As reported in the Independent last week, the English language is under attack from “ignorance, inverted snobbery and deliberate dumbing down.” This is unfortunately reported as a regular occurrence with languages – quality and standards are always going down and it’s always the young who are responsible – they really should learn to talk properly! Whereas many people understand, and most academic studies of langauge development show, that language changes – its not really a question of it being good or bad, its just how it is. So what is this article all about?
Its main claim is that the proper use of English (Queen’s English) is the only way to use the language, and any departures from this proper use will be get noticed by anyone you are communicating with.

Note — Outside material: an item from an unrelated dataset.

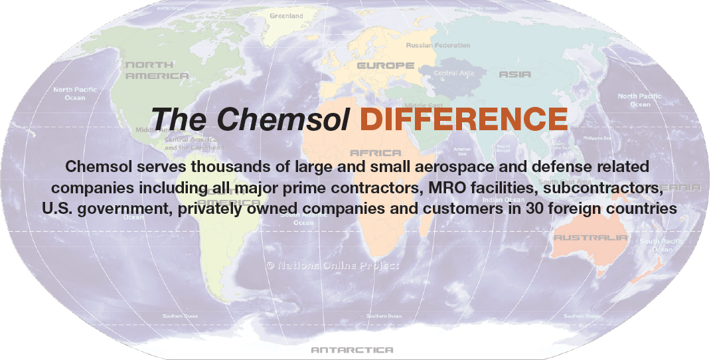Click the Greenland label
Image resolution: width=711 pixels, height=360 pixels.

The article reports “The head of an online graduate recruitment agency wrote that they reject one third of all job applications from graduates with good degrees from good universities, because errors in English in their CVs and covering letters show ignorance, carelessness and a bad attitude.“ To me that just means the people writing the letters are not taking care – writing job application letters is a particularly formal and specific use of English, but this is not enough to say all change is wrong.
The author does, on the one hand, seem to allow for different varieties of English in different settings (informal uses between friends for example) but still insists there is one proper unambiguous use which everyone should use. Of course this is lies at the heart of teaching English at UIC – a general widely intelligible standard form of English but we would also want to help students become aware of different varieties and how to make their own version understandable.
It is easy to come up with examples which show potential confusion – the example given in the article “Mary told Jane that she was pregnant.” would in my opinion be perfectly clear from the context and it would be obvious which of the 2 was pregnant.
Anyway, our advice when you are in London learning English is to enjoy yourself, enjoy the huge varieties of English you’ll come across and learn when it matters if you use particular forms. That is the skill of a proficient user of a language, not using a version of English that was common amongst the educated middle classes in 1950.